Mentre tutti aspettano il debutto della nuova Alfa Romeo Giulia, vista in occasione del salone di Francoforte nella cattivissima variante Quadrifoglio Verde, i vertici del Biscione iniziano a pensare anche al resto della gamma, e, per la precisione alla nuova Giulietta.

La versione attuale della compatta sta per essere sottoposta al consueto restyling di metà carriera e ancora è molto apprezzata sul mercato, quindi non verrà stravolta, ma solo modernizzata per essere al passo con i tempi. Tuttavia, per il futuro si pensa ad una Giulietta più grintosa da guidare e non solo nelle varianti più spinte.

Infatti, i rumors sulla rete vogliono che abbia la trazione posteriore, proprio come la Giulia, derivante dall’utilizzo della piattaforma Giorgio, la stessa della sorella maggiore, opportunamente accorciata. Così, la Giulietta sarebbe l’unica del segmento ad erogare la potenza sul retrotreno, visto che anche la BMW Serie 1 è in procinto di convertirsi alla più commerciale trazione anteriore.

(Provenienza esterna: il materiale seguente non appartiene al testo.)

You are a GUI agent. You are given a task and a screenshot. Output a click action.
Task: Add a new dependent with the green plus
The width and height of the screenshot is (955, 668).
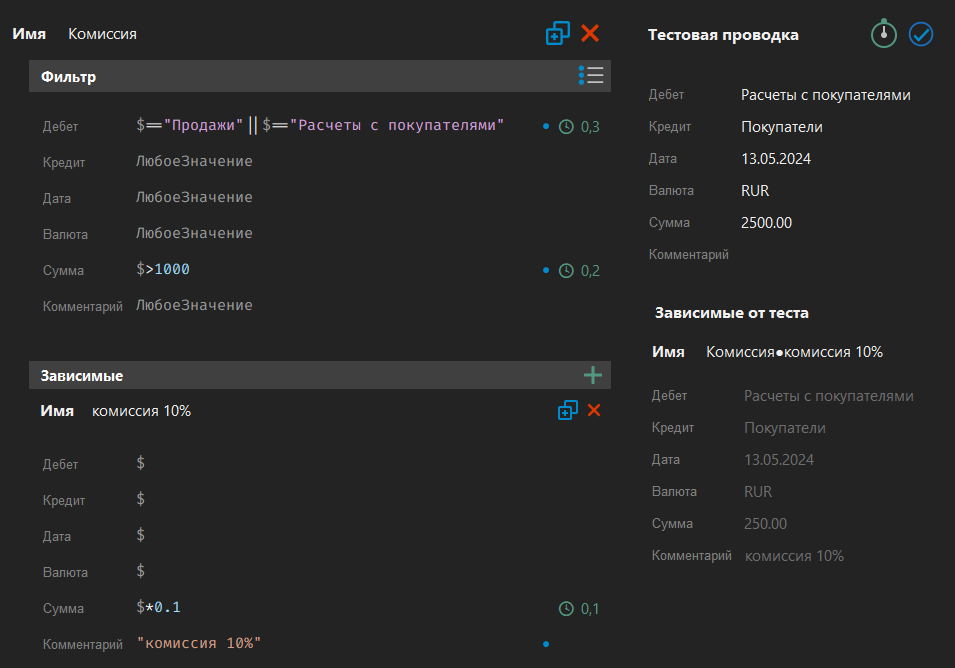[593, 375]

Non ci sono indicazioni importanti riguardo ai motori, anche se si vocifera dell’arrivo di una nuova unità a quattro cilindri sulla Giulietta di nuova generazione. Comunque, si ipotizza un range di potenza compreso tra i 110 CV ed i 330 CV, quindi la Quadrifoglio Verde sarebbe molto più cattiva dell’attuale e addirittura più potente della cattivissima Honda Civic Type-R.

Per il debutto però, c’è da attendere, e non poco, considerando che la Giulia è attesa per l’autunno di quest’anno e che prima bisognerà aspettare la fine del ciclo di vita del modello attuale. Comunque, già nei prossimi mesi ci saranno nuove indiscrezioni sulla compatta del Biscione, che vestirà i panni di vettura premium, proprio come il resto della nuova gamma Alfa Romeo.

Quindi, le varie Audi, BMW e Mercedes sono avvisate: tra poco dovranno fare i conti con una nuova realtà Alfa Romeo cresciuta dal punto di vista emozionale, tecnico e qualitativo. E la Giulietta sarà una vettura fondamentale per il nuovo corso della Casa italiana in cerca di un rilancio all’altezza della sua grande tradizione.